En Italie, les cotations des jeunes bovins mâles et femelles à la bourse de Modène ont gagné 6 centimes /kg vif sur les 2 dernières semaines. Le mâle limousin cotait 3,71 €/kg vif en semaine 45 (+4% /2022 et +24% /2021), le mâle charolais Extra cotait 3,56 €/kg vif (+2% /2022 et +23% /2021) et le mâle charolais Prima Qualità 3,45 €/kg (+2% /2022 et +24% /2021).

L’entrée dans l’automne permet de revaloriser les quartiers avant, qui ont gagné 30 centimes/kg sur les 2 dernières semaines à la bourse de Modène. L’approche des fêtes de fin d’année va par ailleurs permettre de valoriser les carcasses de qualité.

Les sorties de jeunes bovins restent limitées. La baisse des disponibilités en broutards français, liée à la décapitalisation et à un engraissement plus dynamique en France, a en effet réduit les mises en place en Italie depuis plus d’un an. Les abattages de jeunes bovins mâles âgés de 12 à 24 mois ont totalisé 65 000 têtes en septembre (-5% /2022) et ceux de femelles 51 000 têtes (-7%). Ceci porte à 995 000 têtes le nombre de jeunes bovins mâles et femelles abattus sur les 9 premiers mois de l’année (-7% /2022).

ALLEMAGNE : le commerce s’anime à l’approche de Noël

En Allemagne, l’approche du mois de décembre redynamise le marché du jeune bovin. L’offre nationale serait même un peu juste par rapport à la demande d’après les experts d’AMI. Les prix devraient repartir à la hausse.

En semaine 45, la cotation du JB U a regagné un centime, à 4,77 €/kg de carcasse (-9% /2022, mais +5% /2021). Celle du JB R se situait à 4,70 €/kg (-9% /2022 et +5% /2021) et celle du JB O à 4,41 €/kg (-10% /2022 et +5% /2021).

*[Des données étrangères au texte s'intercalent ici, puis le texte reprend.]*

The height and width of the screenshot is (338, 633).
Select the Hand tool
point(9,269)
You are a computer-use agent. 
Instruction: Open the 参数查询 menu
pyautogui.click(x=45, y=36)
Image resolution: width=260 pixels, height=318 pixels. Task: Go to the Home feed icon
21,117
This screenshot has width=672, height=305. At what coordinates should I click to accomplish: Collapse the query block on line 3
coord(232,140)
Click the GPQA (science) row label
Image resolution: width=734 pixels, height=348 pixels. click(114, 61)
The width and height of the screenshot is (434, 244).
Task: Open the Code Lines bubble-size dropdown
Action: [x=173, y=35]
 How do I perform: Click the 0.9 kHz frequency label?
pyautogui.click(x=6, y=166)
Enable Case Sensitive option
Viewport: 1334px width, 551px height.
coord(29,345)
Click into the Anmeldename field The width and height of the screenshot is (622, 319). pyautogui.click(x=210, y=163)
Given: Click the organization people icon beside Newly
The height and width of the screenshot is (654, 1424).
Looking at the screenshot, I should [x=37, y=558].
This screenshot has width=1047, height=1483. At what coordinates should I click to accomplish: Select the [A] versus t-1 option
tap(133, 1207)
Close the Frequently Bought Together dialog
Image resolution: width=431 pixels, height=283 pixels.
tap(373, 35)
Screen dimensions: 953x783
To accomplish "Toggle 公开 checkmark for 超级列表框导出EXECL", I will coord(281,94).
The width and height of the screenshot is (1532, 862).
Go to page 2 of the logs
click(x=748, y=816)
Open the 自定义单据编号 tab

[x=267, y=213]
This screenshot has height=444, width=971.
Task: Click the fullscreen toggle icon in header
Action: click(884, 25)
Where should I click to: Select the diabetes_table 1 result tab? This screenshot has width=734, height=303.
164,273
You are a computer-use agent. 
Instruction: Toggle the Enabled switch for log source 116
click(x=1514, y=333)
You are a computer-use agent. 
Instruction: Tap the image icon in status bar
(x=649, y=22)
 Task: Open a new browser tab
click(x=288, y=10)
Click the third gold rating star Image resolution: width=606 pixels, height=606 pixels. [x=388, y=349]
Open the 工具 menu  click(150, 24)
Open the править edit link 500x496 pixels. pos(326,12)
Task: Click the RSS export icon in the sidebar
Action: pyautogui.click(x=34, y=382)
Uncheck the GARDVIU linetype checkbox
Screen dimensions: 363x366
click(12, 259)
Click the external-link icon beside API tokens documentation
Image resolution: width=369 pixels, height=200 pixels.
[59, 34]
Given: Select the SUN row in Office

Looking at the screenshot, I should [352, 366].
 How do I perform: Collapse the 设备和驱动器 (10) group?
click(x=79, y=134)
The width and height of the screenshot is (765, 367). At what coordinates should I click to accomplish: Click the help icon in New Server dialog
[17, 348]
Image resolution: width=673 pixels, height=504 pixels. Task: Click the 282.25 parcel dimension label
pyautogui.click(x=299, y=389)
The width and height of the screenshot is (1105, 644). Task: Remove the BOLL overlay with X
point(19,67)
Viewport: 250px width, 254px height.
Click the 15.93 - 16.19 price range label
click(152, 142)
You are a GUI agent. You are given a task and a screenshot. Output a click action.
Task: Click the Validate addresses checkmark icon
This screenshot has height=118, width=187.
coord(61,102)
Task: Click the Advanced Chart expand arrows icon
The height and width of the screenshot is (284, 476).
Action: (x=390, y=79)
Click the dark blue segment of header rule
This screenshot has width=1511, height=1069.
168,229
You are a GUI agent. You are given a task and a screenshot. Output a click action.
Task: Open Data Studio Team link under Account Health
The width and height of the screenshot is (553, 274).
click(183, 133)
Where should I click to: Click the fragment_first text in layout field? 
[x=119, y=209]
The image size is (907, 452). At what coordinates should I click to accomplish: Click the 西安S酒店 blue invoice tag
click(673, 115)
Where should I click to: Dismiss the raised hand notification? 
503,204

Les abattages de jeunes bovins étaient en recul sur les 4 dernières semaines connues (-4% /2022 et -3% /2021 sur les semaines 41 à 44). En cumul depuis le début de l’année, ils sont légèrement inférieurs, de -1%, à leur niveau de 2022 et très inférieurs à celui de 2021 (-7%).

La perte de pouvoir d’achat liée à l’inflation a par ailleurs fortement affecté la consommation allemande. La viande bovine a été particulièrement touchée sur ce marché très sensible au prix. Sur les neuf premiers mois de l’année, les achats des ménages de viande bovine piécée ont chuté de -3,5% /2022 d’après le panel GFK, alors que les produits meilleur marché se maintenaient mieux (= /2022 pour les saucisses, et même +4,1% /2022 pour la viande hachée mélangée porc/bœuf).

POLOGNE : production en baisse

La production de viande bovine recule en Pologne, faute de veaux à engraisser. Sur les huit premiers mois de l’année elle a totalisé 343 000 téc (-6% /2022 et de -8% /2021). Les abattages de taurillons étaient en retrait à 198 000 téc (-4% /2022 et -9% /2021), de même que ceux de génisses à 55 000 téc (-7% /2022 et -5% /2021). Ceux de vaches sont retombés à 89 000 téc (-10% /2022 et -7% /2021).

Signe que le pays manque de veaux, le prix du jeune veau laitier en Pologne est de loin le plus élevé de l’UE, à 186 €/tête d’après la Commission européenne en semaine 44, contre 100 €/tête pour la moyenne UE ou même 51 € pour la cotation française.

Les cotations des jeunes bovins polonais sont remontées de 15 cents/kg de carcasse en octobre, mais peinent à retrouver leur niveau de 2022. En semaine 44, elles se situaient -5% /2022, mais toujours +8% /2021, à 4,69 €/kg de carcasse pour le JB R et 4,51 €/kg pour le JB O.